Copy out, from the data, each line containing the string "Task".

DATA TO USE:

────

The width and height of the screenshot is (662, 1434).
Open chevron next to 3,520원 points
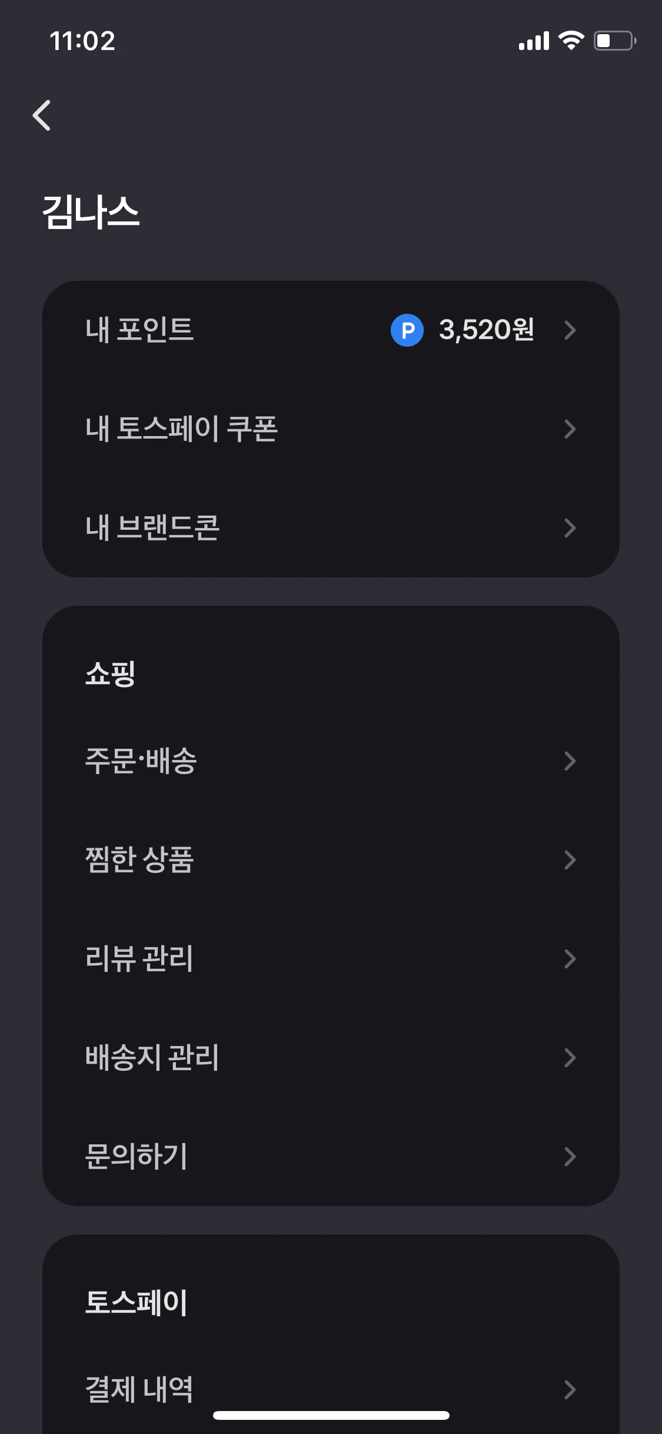tap(570, 330)
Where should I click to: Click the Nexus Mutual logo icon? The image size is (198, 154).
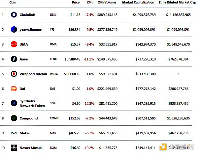click(x=14, y=148)
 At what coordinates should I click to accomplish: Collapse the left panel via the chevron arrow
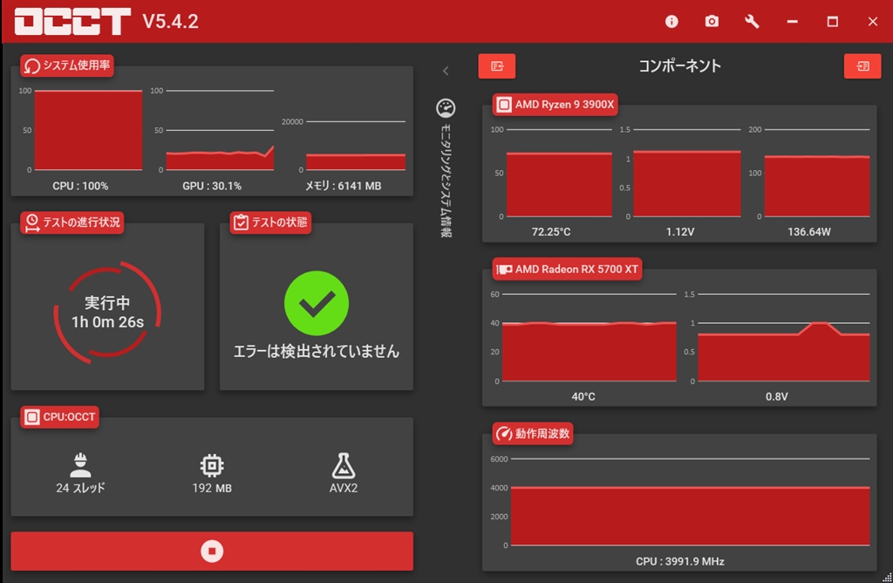[447, 71]
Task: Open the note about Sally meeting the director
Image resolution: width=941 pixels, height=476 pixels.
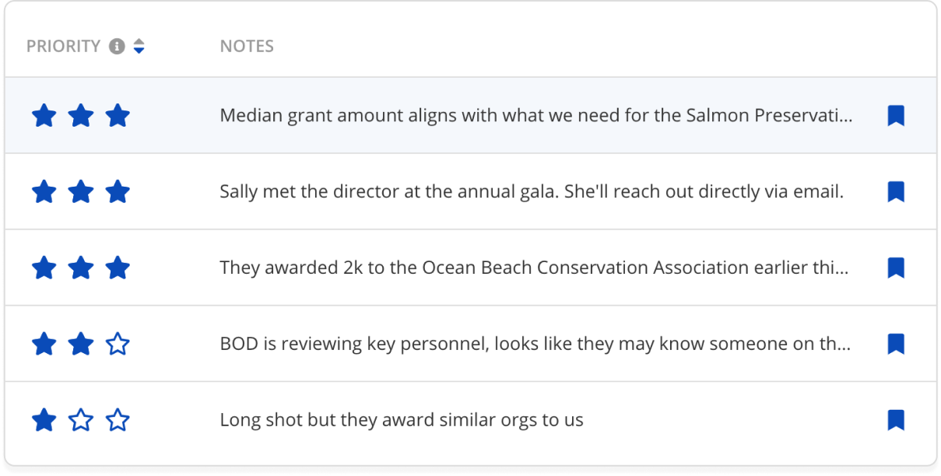Action: point(532,192)
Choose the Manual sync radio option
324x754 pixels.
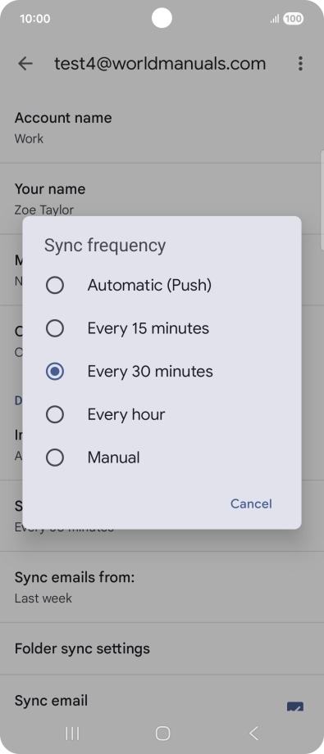pos(54,458)
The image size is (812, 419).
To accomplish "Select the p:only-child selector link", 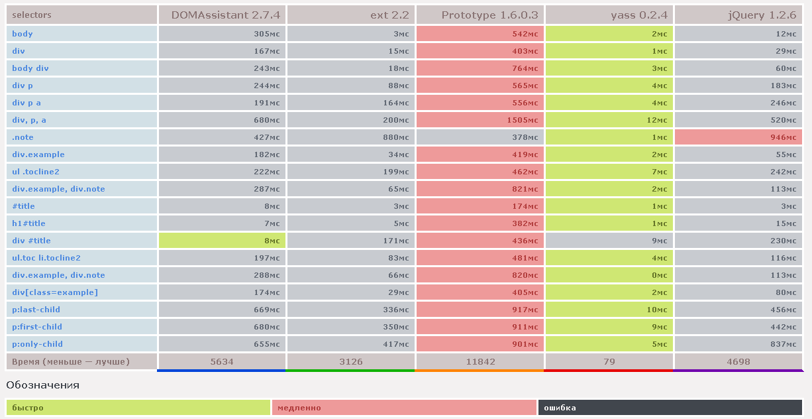I will 37,344.
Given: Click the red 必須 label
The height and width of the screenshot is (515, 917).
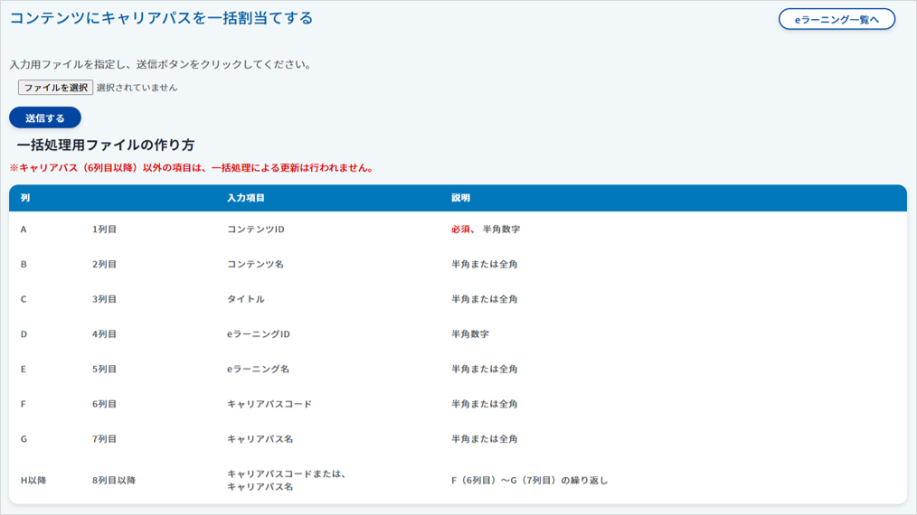Looking at the screenshot, I should [461, 229].
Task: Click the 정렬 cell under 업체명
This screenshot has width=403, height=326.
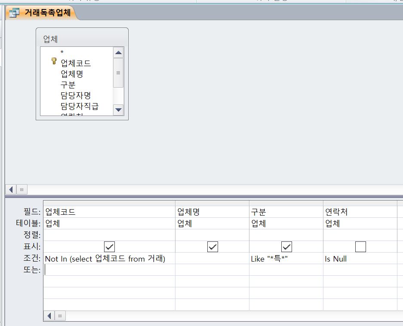Action: pyautogui.click(x=212, y=235)
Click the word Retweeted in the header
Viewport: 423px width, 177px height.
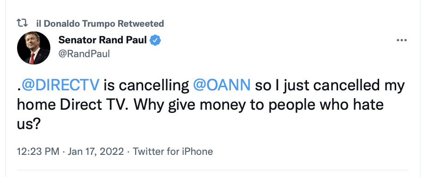pos(141,24)
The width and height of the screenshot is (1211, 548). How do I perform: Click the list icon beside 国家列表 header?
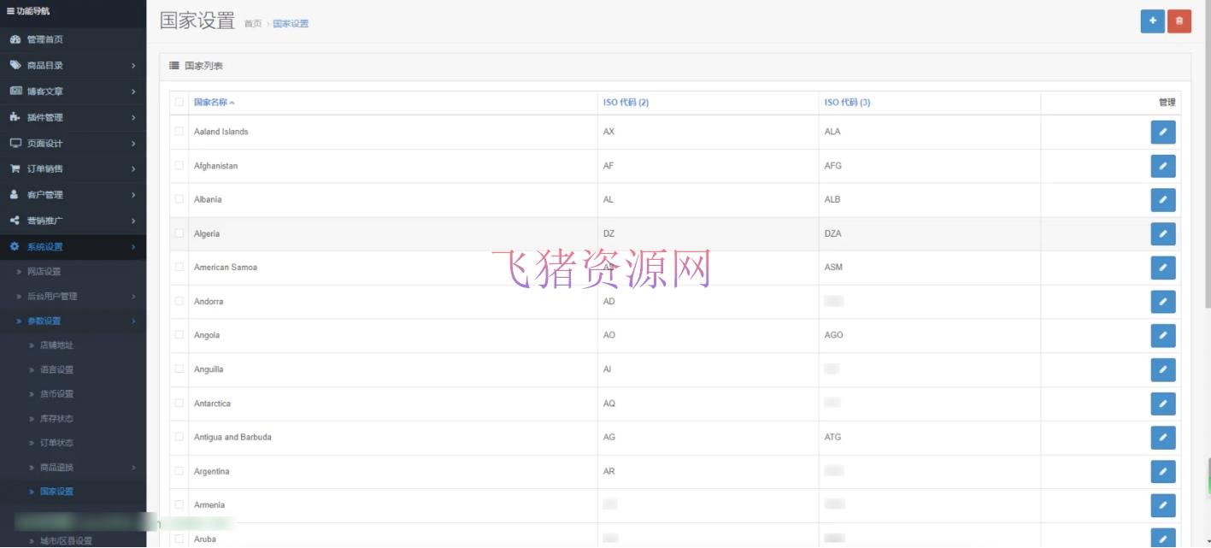(173, 65)
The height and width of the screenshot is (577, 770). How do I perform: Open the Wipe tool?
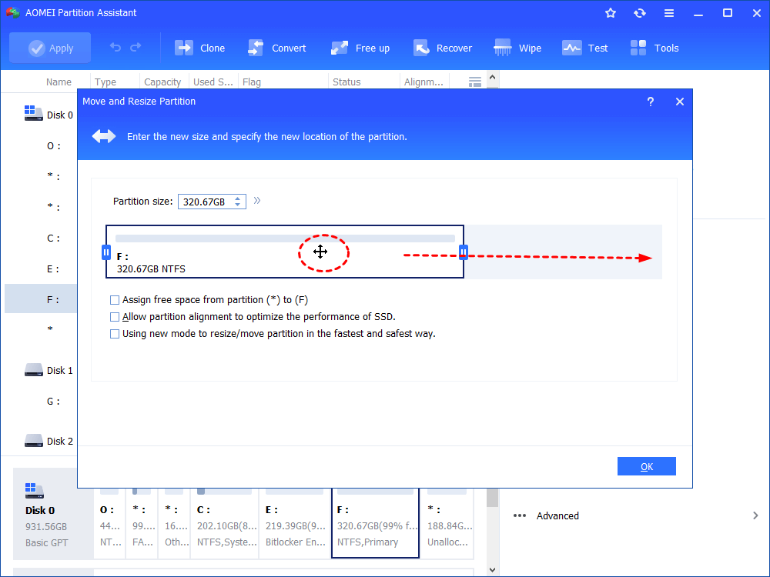(x=503, y=48)
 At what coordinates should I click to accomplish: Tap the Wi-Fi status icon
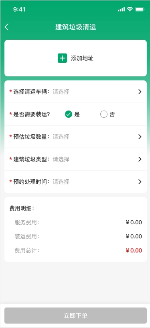(130, 9)
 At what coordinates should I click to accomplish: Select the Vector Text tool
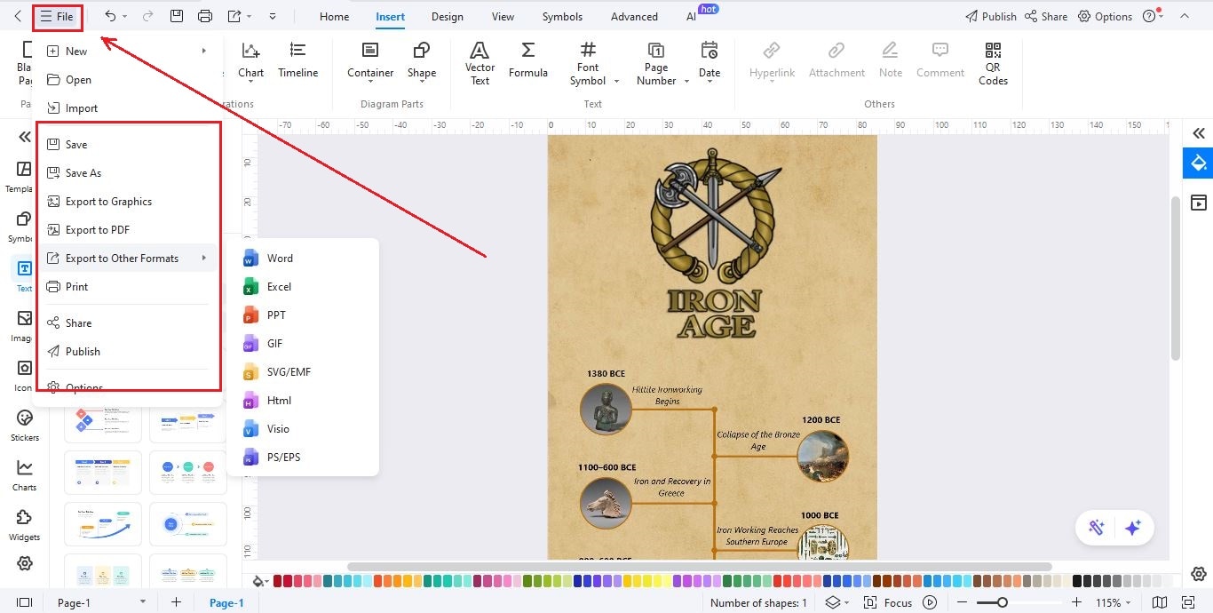click(x=480, y=62)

────

ANSWER TO THIS EXERCISE:
Task: Open the note about Sally meeting the director
Task: Click the 정렬 cell under 업체명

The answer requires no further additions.